Un gendarme aux assises après la mort d’un Gitan
Publié le 13 Septembre 2010
Un militaire accusé d’avoir tué en 2008 un homme de la communauté des gens du voyage, qui tentait de s’évader de la gendarmerie de Draguignan, comparaît devant la cour d’assises du Var.
GEOFFROY TOMASOVITCH | 13.09.2010, 07h00
Quatre jours après l’annonce de la probable mise en examen du gendarme impliqué dans la mort d’un Gitan, abattu le 16 juillet à Saint-Aignan (Loir-et-Cher), le procès d’un drame similaire s’ouvre ce matin devant la cour d’assises du Var, à Draguignan.
Christophe Monchal, gendarme de 43 ans, comparaît libre pour « coups
mortels » après le décès d’un membre de la communauté des gens du voyage tué en tentant de s’évader, en mai 2008, à Draguignan. « Le contexte lié à Saint-Aignan nous est
favorable », ne cache pas Me Régine Ciccolini, avocate des proches de Joseph Guerdner, la victime tombée à 27 ans sous les tirs de l’accusé.
Père de trois enfants, Joseph Guerdner vivait dans un campement à
Brignoles. Depuis 1996, il faisait l’objet de plusieurs procédures, notamment pour des vols et violences, parfois avec arme. Le 22 mai 2008, le délinquant, qui a foncé deux ans plus tôt
sur un véhicule de gendarmerie, se rend à la brigade de Brignoles pour son contrôle judiciaire. Des militaires l’interpellent car ils le soupçonnent d’avoir participé à l’agression violente et la
séquestration d’un routier en avril 2008. Guerdner, qui nie les faits, est placé en garde à vue et transféré à la compagnie de Draguignan, où va se dérouler le drame.
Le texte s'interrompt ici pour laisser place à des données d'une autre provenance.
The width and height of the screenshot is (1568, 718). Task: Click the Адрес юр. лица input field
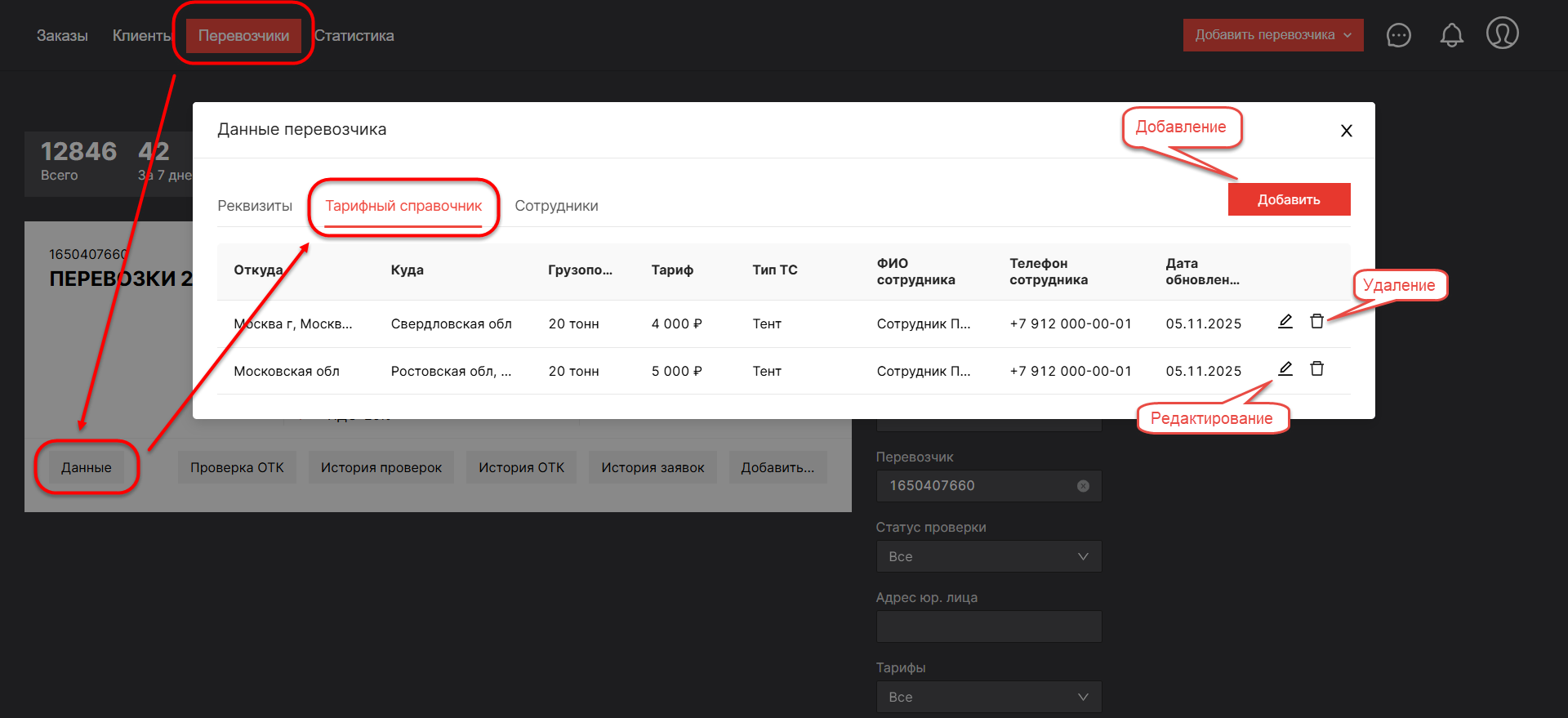pos(988,627)
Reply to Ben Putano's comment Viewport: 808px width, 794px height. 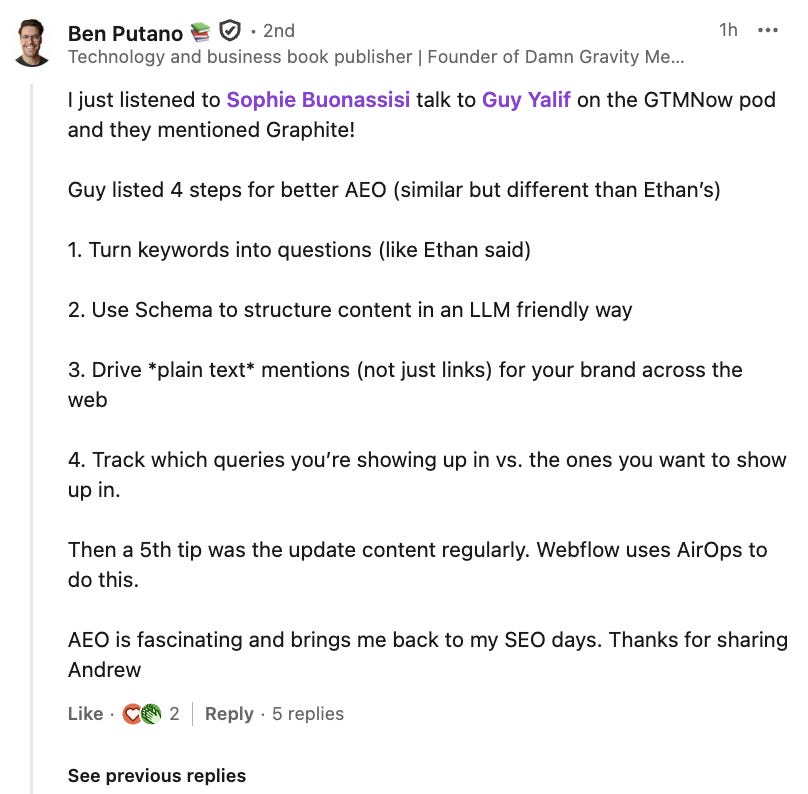tap(229, 714)
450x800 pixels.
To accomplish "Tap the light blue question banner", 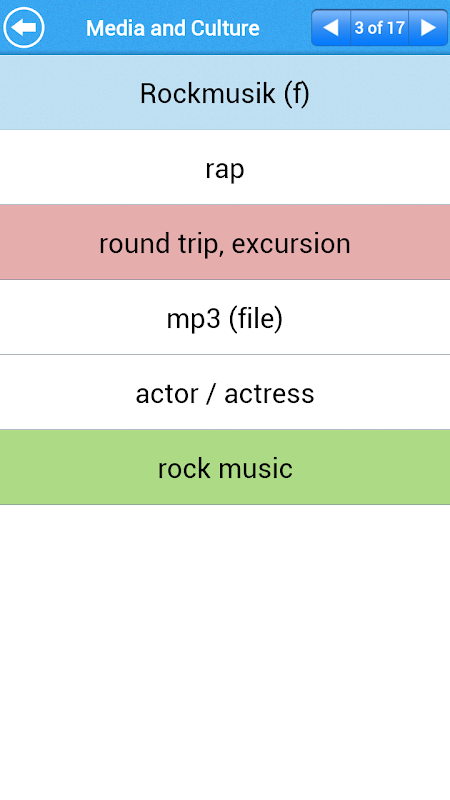I will tap(225, 92).
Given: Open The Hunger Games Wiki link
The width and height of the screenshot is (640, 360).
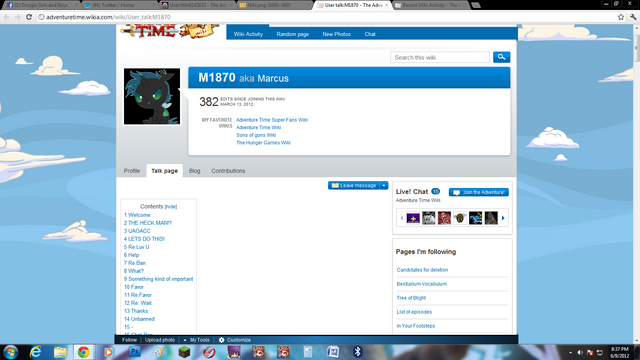Looking at the screenshot, I should [263, 143].
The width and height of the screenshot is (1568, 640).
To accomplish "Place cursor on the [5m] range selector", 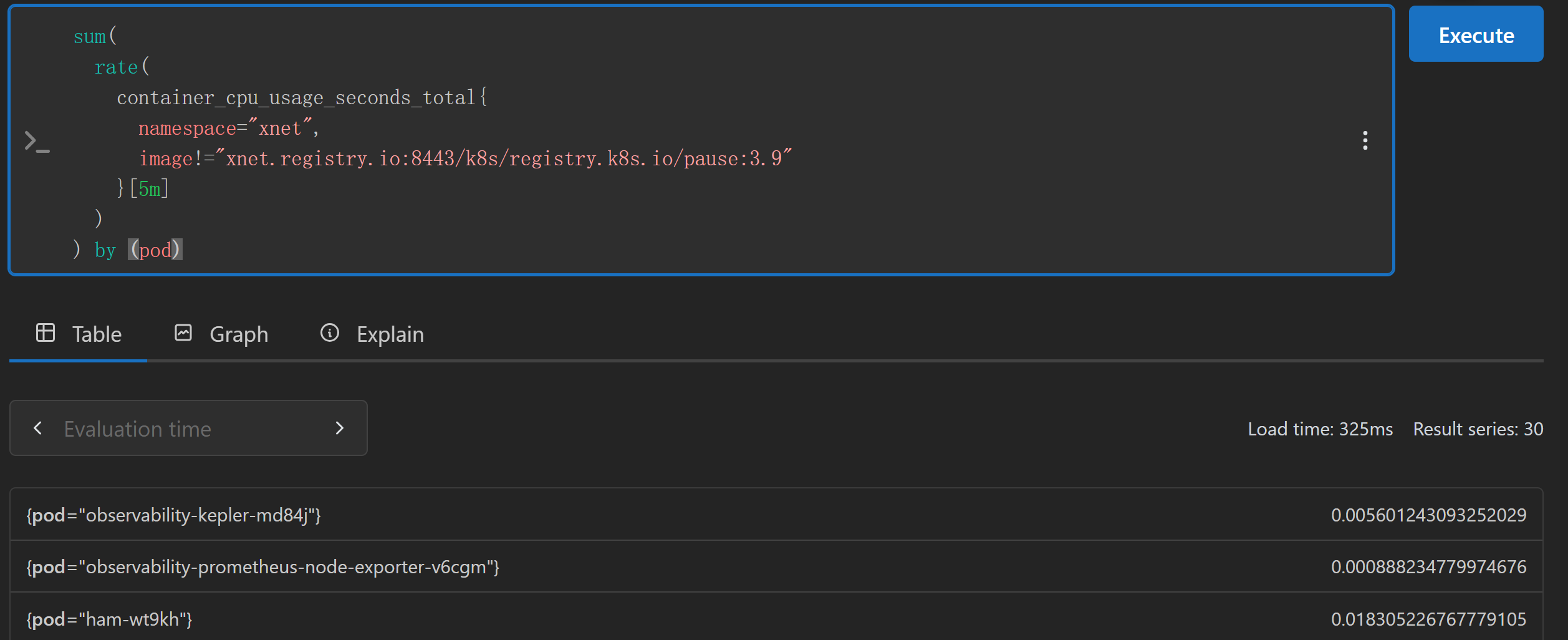I will click(x=149, y=188).
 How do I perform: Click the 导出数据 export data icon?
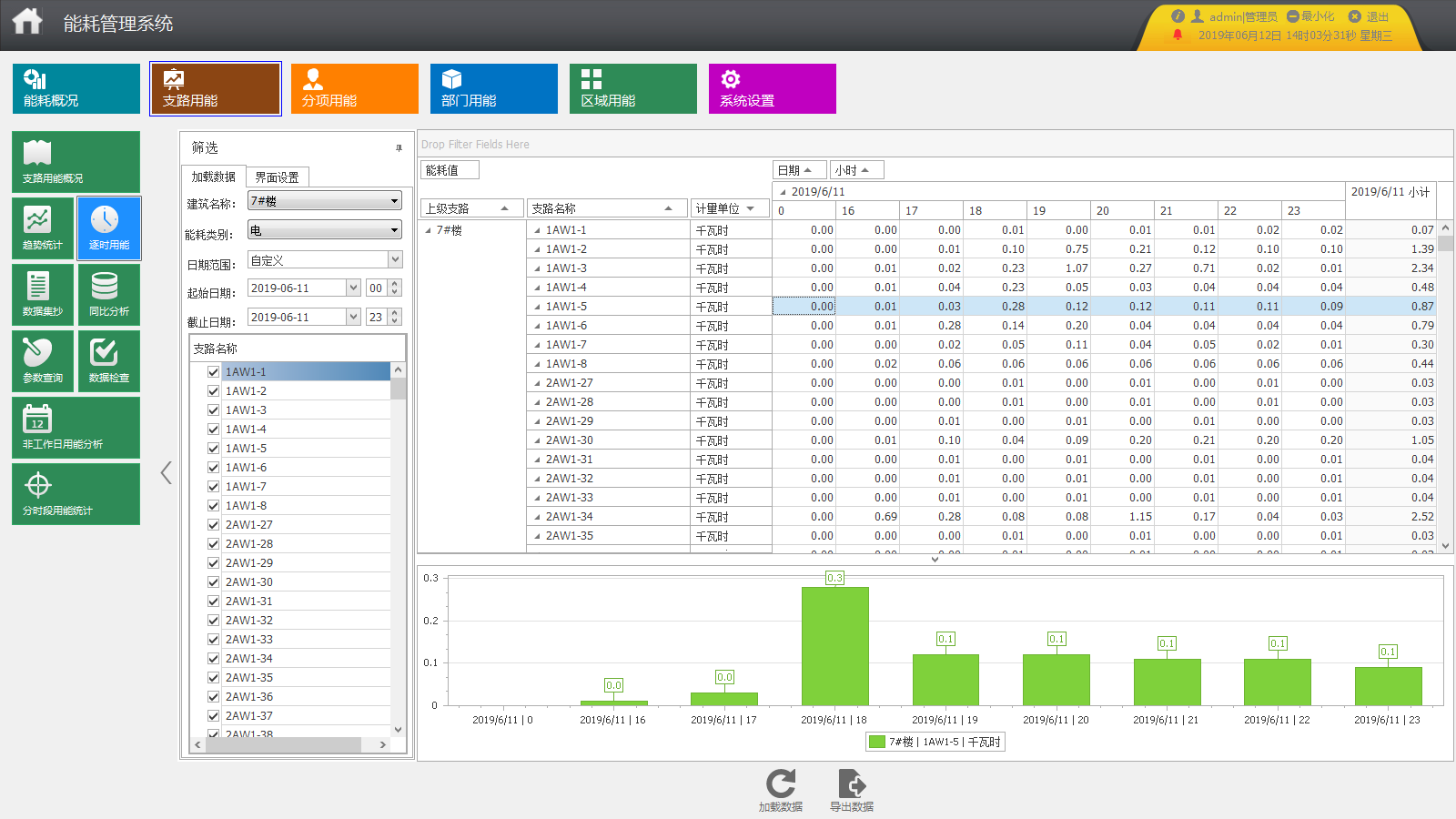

Menotté, le fugitif avait sauté par la fenêtre
Les enquêteurs le soupçonnent d’une « envie de s’enfuir ». Par précaution, l’homme a les poignets entravés et une cheville serrée par une menotte pour gêner ses mouvements. Le
23 mai à 21 h 30, Guerdner demande à fumer une cigarette. Le maréchal des logis-chef Monchal décrit comme « calme et posé » par ses collègues, l’escorte dans une cage
d’escalier près d’une fenêtre. La minuterie s’éteint. Le gardé à vue en profite pour sauter par la fenêtre. Il retombe 4,60 m plus bas, et court. Le gendarme tire à sept reprises. Atteint
par trois projectiles, Guerdner réussit à franchir un grillage et se réfugie dans un arbre de l’institution religieuse voisine où il sera découvert agonisant.
Gardé à vue, le gendarme explique — seulement à sa seconde audition — qu’il a fait des sommations en criant : « Arrête ou je tire. » Il affirme n’avoir jamais voulu tuer
le fugitif mais le stopper en visant les jambes, seul moyen de le neutraliser. Christophe Monchal est mis en examen pour « coups mortels ». Au terme de l’instruction, il bénéficie d’un
non-lieu, conformément à l’avis du parquet. Le juge estime que toutes les conditions (fuite caractérisée, dangerosité du suspect, sommations...) étaient réunies pour autoriser le gendarme à
ouvrir le feu sur l’évadé, conformément à un décret de 1903 sur l’usage des armes par les militaires.
Scandalisés, les proches de la victime font appel. Fin 2009, la chambre d’instruction leur donne raison en ordonnant un renvoi aux assises. Dans son arrêt, la chambre d’instruction dépeint
Guerdner comme un « personnage éminemment dangereux » avec « la volonté de s’évader coûte que coûte ». Les magistrats écartent toute intention homicide chez Monchal. Mais ils
soulignent que le fugitif était entravé et pas armé. Selon eux, il y avait pour le gendarme une « possibilité d’alerter les autres militaires et d’organiser une course-poursuite ».
L’usage de l’arme à feu n’était pas le « seul moyen d’arrêter Joseph Guerdner ». « Ils auraient pu le rattraper autrement, les tirs n’étaient en rien justifiés », insiste M e
Ciccolini, en notant l’absence de « nécessité absolue » exigée pour qu’un militaire tire. Verdict attendu vendredi.